RNA-seq library construction and sequencing
Total RNA of the plantlet GM15 was extracted using the Qiagen RNeasy Plant Mini Kit (Qiagen, Valencia, CA, USA). RNA quality was evaluated by agarose gel electrophoresis and its quantity determined using a NanoDrop spectrophotometer (Thermo Fisher Scientific, Waltham, MA, USA). To assist prediction and annotation of genes, the RNA-seq library was constructed and sequenced on the Illumina HiSeq X Ten platform following the protocol of manufacturer (New England Biolabs Ipswich, MA, USA) (The detailed description in File S1).

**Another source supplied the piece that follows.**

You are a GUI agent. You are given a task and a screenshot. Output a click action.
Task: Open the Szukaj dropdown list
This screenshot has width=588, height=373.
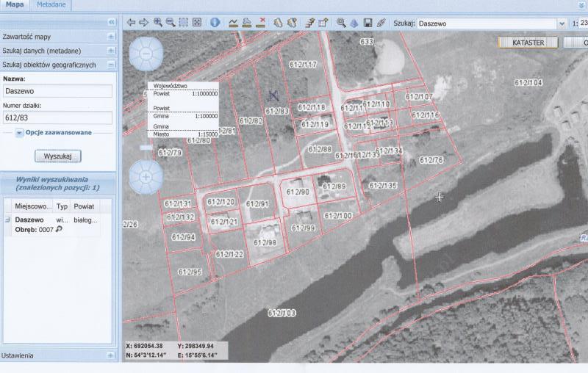[x=561, y=23]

Genome assembly and estimation of genome size
A total of 6.24 M PacBio post-filtered reads were generated, producing a total of ~54 Gb (~ 70× coverage) of single-molecule sequencing data. De novo assembly was conducted using an overlap-layout-consensus method in CANU (Koren et al., 2017). Subsequently, the primary draft assembly was polished using Arrow (https://github.com/PacificBiosciences/GenomicConsensus) to improve accuracies. Using the Genome Characteristic Estimation (GCE) program (B. Liu et al., 2013), the genome sizes of GM15 and LM50 were estimated by 17-mer analysis based on PCR-free Illumina short reads. The detailed description in File S1.